On the sunny morning of December 1st, 1948 at round 6:30 AM, the body of an unidentified man was found lying on the sands of Somerton Beach just south of Adelaide, South Australia. No one knew who the man was, how he got to the beach, how he ended up dead, and most importantly, why he was dead- even until now. Considered as “one of Australia’s most profound mysteries”, from the moment of its inception up to the present time, the Taman Shud case has been the subject of intense speculation over the past six decades and has made itself known as one of the strangest unsolved mysteries of the world. Here are ten reasons why:
Nobody recognized him
The man discovered that day was in a very good physical condition and he was dressed very well, sort of like an office man, but that’s just about the closest thing the authorities could get to finding out his identity. According to the pathologist assigned to the case, the man looked like a British guy in his forties. The body was shaven clean and there was no identification, and these led the police to believe he had committed suicide.
His dead body was in a strange position
The dead man was found lying on the sand across the Crippled Children’s Home. When the body was found, its position was lying back with his head rested against the stonewall, legs extended and his feet crossed – as if he was resting or sleeping, and as if there was no form of struggle or any self-defense. It was believed he had died while sleeping. One of the witnesses from the night before told the police that she observed someone looking down at the sleeping man from the top of the steps leading up to the beach, and some witnesses recalled that the body was in the same position when the police discovered it.
Even his possessions didn’t reveal his identity
Each tag and label on his clothes had been strangely removed. Found inside his pockets were an unused train ticket from Adelaide to Henley Beach, a bus ticket from the city, and other things that couldn’t be of any help like a box of cigarettes, gum, and a narrow, aluminium comb.
More clues kept coming as the days went by
A little over a month passed by, and the investigators stumbled on another clue. A brown luggage was recovered from Adelaide Railway Station’s stockroom, where it had been deposited the day before the dead body was found. It was believed to contain the same man’s properties, since the suitcase’s label was also stripped off and inside were label-less clothes- just like the ones worn by the unidentified dead man. Also found inside the bag were stencilling tools and an electrician’s screwdriver. Unfortunately, nothing in the suitcase gave out the man’s identity and it was yet another less than useful find.
Just when the mystery was about to lose its hype, another lead had been discovered- and this time it definitely meant something
Six months after the case was born, the investigators discovered a secret pocket sewn within the man’s trousers when they had the body re-examined. Inside the pocket was a torn piece of paper with the words “Taman Shud” written on it. Experts from the public library were summoned to interpret the text and they concluded that the phrase meant “ended” or “finished”, and can be found on the final page of The Rubaiyat, a compilation of poems, written by Omar Khayyam. This discovery created a nationwide buzz as the investigators engaged the public to help search for the book where the sheet of paper was torn from.

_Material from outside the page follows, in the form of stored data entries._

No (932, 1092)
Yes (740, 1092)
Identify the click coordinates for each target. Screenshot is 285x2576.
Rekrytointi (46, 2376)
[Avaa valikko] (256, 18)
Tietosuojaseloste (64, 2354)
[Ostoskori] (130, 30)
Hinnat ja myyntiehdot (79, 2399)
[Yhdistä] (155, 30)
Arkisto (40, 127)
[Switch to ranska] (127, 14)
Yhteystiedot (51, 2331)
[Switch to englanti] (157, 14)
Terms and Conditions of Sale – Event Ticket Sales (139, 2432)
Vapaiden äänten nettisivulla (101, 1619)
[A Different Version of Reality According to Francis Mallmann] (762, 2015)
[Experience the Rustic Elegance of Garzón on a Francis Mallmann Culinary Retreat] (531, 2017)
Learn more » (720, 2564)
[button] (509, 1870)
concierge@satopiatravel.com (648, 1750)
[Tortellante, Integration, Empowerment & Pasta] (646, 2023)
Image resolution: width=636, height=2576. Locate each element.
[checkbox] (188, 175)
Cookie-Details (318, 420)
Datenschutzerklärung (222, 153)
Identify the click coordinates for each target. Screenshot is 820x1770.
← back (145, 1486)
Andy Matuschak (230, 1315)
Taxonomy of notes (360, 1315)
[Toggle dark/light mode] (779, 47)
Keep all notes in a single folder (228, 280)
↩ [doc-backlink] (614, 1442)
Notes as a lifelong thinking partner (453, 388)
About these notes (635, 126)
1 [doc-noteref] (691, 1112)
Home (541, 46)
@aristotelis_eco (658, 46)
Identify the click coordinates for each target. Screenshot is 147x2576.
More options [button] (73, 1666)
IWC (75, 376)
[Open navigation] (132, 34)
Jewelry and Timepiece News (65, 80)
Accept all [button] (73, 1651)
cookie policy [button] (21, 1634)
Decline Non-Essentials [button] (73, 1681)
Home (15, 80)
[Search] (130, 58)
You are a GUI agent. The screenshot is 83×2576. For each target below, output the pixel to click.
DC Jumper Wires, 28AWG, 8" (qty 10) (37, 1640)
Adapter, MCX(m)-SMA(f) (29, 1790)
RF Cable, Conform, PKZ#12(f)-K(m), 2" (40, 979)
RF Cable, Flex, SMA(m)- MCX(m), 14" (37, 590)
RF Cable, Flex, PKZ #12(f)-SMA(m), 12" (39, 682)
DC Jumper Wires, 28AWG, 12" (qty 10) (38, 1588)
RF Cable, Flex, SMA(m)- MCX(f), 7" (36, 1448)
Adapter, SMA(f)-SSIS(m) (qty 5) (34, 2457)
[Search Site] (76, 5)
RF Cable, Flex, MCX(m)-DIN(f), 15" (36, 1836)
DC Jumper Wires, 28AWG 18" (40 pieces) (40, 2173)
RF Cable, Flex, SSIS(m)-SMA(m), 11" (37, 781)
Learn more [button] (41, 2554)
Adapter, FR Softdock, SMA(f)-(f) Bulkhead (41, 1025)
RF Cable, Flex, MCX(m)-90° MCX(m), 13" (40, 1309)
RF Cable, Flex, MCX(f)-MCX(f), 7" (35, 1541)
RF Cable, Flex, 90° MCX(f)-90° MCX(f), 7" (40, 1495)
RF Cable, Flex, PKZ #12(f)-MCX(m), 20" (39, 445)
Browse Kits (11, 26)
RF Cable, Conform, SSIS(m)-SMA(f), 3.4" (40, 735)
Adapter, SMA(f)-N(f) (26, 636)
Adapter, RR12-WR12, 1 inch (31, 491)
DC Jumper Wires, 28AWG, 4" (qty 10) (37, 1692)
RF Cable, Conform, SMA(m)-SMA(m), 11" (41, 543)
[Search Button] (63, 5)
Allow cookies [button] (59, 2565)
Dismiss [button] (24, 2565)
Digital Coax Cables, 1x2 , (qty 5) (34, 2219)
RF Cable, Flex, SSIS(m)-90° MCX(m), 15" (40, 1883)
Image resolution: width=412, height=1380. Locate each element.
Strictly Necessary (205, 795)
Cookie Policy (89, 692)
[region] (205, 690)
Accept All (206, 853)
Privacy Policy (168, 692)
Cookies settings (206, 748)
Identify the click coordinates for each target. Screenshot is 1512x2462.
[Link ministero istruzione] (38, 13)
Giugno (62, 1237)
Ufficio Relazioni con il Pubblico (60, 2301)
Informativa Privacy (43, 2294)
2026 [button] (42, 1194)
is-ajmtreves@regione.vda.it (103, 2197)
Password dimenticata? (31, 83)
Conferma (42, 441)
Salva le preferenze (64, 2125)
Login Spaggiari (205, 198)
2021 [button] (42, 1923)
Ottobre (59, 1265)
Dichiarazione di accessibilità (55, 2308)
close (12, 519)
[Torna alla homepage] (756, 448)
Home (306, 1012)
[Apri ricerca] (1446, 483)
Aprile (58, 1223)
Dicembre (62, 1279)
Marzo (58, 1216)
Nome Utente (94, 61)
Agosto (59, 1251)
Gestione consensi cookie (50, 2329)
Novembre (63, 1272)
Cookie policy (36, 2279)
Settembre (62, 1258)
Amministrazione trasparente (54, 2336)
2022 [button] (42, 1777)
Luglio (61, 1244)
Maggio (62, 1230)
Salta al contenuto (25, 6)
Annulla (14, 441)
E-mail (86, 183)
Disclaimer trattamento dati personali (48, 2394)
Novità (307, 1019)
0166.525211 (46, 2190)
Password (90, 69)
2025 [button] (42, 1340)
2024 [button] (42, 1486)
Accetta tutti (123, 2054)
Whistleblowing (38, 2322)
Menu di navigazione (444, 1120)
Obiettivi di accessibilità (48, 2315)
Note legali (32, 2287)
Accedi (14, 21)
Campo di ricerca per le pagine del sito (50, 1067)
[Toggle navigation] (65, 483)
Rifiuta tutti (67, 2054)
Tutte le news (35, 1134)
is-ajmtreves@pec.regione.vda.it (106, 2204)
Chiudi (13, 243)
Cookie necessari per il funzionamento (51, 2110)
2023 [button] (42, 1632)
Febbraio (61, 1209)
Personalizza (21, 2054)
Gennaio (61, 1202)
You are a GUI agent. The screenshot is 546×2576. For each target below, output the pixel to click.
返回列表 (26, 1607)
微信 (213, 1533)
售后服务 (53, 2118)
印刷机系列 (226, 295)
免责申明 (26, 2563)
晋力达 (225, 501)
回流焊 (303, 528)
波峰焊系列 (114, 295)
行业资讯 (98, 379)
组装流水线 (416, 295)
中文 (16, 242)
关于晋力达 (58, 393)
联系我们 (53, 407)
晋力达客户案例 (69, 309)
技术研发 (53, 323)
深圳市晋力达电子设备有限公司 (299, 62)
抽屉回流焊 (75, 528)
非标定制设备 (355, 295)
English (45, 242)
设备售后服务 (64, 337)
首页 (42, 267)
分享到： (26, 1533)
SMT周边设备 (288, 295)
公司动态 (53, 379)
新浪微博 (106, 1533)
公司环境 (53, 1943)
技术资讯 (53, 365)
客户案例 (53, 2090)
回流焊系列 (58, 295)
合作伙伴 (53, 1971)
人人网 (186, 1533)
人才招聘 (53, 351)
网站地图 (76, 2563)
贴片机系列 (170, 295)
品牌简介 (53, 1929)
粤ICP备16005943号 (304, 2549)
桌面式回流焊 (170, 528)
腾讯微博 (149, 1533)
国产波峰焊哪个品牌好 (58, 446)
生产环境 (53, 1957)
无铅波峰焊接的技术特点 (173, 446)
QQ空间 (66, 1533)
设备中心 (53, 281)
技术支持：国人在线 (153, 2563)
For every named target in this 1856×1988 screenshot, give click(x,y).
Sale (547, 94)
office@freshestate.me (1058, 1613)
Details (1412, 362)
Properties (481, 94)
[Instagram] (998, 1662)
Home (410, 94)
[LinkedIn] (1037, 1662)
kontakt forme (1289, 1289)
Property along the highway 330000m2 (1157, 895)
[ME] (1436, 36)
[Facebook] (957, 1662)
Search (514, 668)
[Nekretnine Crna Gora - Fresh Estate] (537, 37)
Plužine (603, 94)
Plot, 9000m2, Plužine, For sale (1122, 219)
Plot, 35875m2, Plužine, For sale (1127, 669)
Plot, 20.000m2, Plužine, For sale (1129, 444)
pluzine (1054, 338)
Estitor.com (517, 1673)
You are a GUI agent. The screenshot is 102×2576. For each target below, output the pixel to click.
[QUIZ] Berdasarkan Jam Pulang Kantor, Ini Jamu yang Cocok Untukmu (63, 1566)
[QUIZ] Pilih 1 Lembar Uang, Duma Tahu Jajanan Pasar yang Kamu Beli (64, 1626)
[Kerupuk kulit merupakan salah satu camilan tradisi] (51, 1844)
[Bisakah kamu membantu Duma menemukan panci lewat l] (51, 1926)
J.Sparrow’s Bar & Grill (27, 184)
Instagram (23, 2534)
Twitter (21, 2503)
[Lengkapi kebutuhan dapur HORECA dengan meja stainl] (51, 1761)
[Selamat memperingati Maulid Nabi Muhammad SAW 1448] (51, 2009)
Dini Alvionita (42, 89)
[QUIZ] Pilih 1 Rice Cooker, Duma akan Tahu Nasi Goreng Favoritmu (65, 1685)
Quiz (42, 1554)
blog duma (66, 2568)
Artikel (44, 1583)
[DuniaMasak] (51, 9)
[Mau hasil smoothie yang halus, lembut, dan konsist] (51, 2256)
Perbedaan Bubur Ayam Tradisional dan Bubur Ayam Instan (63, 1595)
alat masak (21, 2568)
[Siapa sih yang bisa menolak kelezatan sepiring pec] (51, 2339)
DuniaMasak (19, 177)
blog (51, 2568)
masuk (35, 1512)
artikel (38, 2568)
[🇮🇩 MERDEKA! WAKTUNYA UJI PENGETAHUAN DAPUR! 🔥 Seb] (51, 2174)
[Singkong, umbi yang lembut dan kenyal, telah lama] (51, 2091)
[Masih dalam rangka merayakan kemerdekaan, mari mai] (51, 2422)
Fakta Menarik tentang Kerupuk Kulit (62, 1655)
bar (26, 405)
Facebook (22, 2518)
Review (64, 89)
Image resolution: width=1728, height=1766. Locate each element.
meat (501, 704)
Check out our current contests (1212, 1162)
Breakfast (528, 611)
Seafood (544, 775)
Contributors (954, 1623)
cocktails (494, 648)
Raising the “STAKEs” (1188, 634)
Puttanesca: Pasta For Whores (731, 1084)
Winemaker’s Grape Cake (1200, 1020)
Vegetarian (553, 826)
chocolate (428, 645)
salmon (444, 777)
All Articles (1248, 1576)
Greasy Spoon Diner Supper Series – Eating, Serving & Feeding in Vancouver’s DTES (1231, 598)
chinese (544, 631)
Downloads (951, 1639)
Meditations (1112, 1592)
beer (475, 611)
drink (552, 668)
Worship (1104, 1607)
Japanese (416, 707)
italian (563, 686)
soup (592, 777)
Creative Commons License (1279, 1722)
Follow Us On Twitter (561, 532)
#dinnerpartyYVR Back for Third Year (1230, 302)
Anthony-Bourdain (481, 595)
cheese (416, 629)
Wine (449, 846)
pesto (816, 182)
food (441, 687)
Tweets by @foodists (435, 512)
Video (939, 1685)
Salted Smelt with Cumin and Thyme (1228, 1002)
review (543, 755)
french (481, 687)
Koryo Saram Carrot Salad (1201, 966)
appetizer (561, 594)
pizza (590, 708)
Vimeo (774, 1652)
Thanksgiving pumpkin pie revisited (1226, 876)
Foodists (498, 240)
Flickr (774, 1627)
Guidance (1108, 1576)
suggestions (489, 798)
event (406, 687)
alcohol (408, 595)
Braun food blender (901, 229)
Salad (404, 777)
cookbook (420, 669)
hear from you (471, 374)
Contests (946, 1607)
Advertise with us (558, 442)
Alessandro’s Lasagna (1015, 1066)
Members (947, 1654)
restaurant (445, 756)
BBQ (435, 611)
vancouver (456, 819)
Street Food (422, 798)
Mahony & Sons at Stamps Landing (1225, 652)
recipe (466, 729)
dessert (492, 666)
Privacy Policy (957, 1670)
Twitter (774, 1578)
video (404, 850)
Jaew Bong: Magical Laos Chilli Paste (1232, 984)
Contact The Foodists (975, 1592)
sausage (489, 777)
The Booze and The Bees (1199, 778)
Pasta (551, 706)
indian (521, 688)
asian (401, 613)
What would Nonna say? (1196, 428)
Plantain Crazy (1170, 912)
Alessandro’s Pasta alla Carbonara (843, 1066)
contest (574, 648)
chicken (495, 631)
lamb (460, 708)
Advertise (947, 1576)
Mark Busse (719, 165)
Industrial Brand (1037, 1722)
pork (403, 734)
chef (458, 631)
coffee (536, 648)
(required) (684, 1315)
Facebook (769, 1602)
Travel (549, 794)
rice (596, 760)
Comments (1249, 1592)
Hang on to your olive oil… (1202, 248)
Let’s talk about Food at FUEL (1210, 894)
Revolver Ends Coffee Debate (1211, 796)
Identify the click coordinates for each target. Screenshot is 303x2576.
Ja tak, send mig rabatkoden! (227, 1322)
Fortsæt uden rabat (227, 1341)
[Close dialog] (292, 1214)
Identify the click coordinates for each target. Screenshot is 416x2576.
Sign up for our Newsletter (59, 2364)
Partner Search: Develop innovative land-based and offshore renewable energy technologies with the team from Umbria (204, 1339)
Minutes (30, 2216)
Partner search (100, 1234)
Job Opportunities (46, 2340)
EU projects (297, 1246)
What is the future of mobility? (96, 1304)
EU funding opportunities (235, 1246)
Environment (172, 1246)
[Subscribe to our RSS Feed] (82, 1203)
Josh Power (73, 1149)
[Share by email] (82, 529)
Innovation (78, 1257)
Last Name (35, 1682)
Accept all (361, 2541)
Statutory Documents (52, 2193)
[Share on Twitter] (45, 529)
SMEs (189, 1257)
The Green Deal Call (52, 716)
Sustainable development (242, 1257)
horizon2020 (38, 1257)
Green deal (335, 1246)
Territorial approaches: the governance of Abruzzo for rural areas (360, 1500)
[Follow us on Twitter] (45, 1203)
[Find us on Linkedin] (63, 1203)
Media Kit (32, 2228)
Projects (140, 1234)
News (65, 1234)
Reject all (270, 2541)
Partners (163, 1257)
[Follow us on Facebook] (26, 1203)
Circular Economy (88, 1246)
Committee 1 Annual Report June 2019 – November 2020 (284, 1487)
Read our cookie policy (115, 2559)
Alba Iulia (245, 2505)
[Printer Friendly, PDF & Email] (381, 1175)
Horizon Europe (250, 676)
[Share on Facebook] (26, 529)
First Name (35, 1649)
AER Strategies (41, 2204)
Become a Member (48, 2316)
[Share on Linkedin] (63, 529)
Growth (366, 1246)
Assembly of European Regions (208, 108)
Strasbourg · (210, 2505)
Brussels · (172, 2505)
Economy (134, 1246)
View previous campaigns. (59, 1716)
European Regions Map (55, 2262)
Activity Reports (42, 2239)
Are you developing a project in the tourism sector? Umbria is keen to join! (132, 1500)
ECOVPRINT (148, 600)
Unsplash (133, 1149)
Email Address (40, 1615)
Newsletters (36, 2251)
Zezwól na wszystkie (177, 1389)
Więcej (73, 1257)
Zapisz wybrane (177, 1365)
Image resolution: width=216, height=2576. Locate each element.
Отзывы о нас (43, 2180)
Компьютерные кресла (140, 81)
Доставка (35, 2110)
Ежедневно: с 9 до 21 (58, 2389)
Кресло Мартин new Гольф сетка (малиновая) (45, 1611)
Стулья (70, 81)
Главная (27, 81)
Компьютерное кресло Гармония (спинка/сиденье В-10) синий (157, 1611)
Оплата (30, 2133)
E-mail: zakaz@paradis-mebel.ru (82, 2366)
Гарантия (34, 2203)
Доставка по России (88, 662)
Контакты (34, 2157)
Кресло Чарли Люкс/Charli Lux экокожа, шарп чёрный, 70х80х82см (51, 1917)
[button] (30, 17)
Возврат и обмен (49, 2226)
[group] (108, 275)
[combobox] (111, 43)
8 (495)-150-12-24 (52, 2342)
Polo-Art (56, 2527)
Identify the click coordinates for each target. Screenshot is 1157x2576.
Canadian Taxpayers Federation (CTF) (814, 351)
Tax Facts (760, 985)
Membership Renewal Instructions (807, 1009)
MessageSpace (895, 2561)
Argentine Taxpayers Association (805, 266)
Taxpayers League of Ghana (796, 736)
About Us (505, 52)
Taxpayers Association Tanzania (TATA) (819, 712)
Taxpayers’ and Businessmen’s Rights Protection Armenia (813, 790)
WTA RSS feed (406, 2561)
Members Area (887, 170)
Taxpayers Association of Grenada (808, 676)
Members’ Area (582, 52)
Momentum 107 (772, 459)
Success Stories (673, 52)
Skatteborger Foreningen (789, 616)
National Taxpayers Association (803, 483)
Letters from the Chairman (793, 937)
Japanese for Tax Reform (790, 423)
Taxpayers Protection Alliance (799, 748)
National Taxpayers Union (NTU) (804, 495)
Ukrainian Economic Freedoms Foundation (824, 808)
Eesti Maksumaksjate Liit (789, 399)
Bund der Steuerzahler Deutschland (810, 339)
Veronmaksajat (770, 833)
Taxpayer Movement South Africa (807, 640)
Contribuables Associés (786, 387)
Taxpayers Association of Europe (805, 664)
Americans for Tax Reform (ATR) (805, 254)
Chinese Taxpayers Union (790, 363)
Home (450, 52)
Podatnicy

The search was beginning to give them answers
Attempts at searching for the important book was a success, as a certain man, who preferred to be called “Mr. Francis”, stepped forward and told the investigators that he had found a copy of Edward FitzGerald’s translation of The Rubaiyat. This copy was found in the back seat of his car (which apparently was not locked), that had been stationed near the site where the body was found. “Mr. Francis” claim to not know any correlation of the book he found to the famous unsolved case until he saw the article in the previous day’s newsprint.
On the back of the book were some pencil marks and several footnotes which seemed like a secret code
To make matters even more eerie, the scribbled and undecipherable code written at the back was speculated to have been done by the unidentified dead man himself. Khayyam’s poems usually revolve around the theme that one should not waste any moment and one shouldn’t have anything to regret when the time comes that life will be over. This fact has led the police to speculate that the man had committed suicide by intoxicating himself, but there was no other clue or indication that can support this theory.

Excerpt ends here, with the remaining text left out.